800 morts en Méditerranée, il y a quelques jours et ce n’est pas fini. Le directeur de l’OMI (organisation maritime internationale, une institution de l’ONU), Koji Sekimizu, a annoncé qu’en 2014 plus de 170.000 migrants ont traversé la Méditerranée. Pour 2015, il faut s’attendre à un demi-million de migrants, ce qui pourrait provoquer 10.000 morts (nous en sommes à 1.750 depuis janvier).
Sommes-nous responsable ?
Sommes-nous responsables de cet afflux de population qui tente de traverser la mer au péril de sa vie ? Il faut pour cela remonter en arrière, en ce qui concerne en particulier la Libye. En 2011, lors de la première révolution libyenne, le Conseil national de transition s’est vu soutenu par des forces de l’OTAN et divers pays : France, Royaume-Uni, Etats-Unis, Turquie, Canada, Belgique, Italie. Après l’assassinat de Mouammar Kadhafi, on a vu le président français de l’époque, Nicolas Sarkozy et le premier ministre britannique, David Cameron, se précipiter à Benghazi pour faire des photos et une grosse opération de communication. Puis… Plus rien.
Depuis c’est la catastrophe. Jean-Pierre Chevènement a clairement commenté la situation sur Europe 1 en 2014 : «La Libye avait beaucoup de défauts à l'époque de Mouammar Kadhafi, mais la Libye exerçait un contrôle sur ses frontières. Nous avons détruit la Libye, il faut le dire», a-t-il affirmé. «La France, l'Angleterre, sous l'impulsion de M. Sarkozy, peut-être de M. Bernard Henry-Lévy, ont décidé qu'il fallait aller faire le ménage», a poursuivi le sénateur. «Résultat de l'ingérence : aujourd'hui, c'est le désordre complet». Et ce désordre entraîne la fuite de la population vers l’Italie.
Le grand silence :
Aujourd’hui, après ces catastrophes humanitaires, on assiste à un grand silence européen. On convoque un sommet européen à Bruxelles qui envisage de renforcer le processus Triton et d’absorber 5.000 migrants, sur les 500.000 potentiels. Mais, mis à part quelques propos larmoyants, on a droit à un grand silence.
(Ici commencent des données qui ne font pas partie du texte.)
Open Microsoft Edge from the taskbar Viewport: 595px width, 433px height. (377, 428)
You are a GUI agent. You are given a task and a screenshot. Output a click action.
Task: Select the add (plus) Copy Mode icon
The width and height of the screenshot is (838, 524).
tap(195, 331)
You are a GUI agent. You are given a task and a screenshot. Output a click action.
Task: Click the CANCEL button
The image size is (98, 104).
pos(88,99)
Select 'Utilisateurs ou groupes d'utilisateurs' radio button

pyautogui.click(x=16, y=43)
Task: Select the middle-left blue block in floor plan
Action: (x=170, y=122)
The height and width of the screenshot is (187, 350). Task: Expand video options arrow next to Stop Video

En effet dans un continent miné par la droite extrême, très conservatrice, il y aurait là un risque électoral à aborder le sujet. Pleurer est simple, enfoncer le problème dans des commissions européennes bien pratique, autant laisser la situation à la charge des italiens et des maltais en détournant son regard. Voyons-nous les chefs de partis politiques français monter au créneau ? Les entendons-nous proposer des solutions ?
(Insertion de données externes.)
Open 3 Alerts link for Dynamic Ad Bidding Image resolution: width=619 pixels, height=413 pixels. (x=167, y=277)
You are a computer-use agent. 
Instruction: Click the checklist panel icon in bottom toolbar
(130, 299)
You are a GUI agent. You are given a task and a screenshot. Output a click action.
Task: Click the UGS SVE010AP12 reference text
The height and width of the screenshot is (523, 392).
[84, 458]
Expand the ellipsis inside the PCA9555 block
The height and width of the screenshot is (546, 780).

Frederica Mogherini, la chef de la diplomatie européenne, a affirmé : « « Nous sommes tous responsables : institutions, membres des institutions, Parlements, gouvernements nationaux. C’est difficile, parfois, d’être un responsable politique. » C’est là que l’on constate l’écart qu’il y a entre l’irresponsabilité et le courage.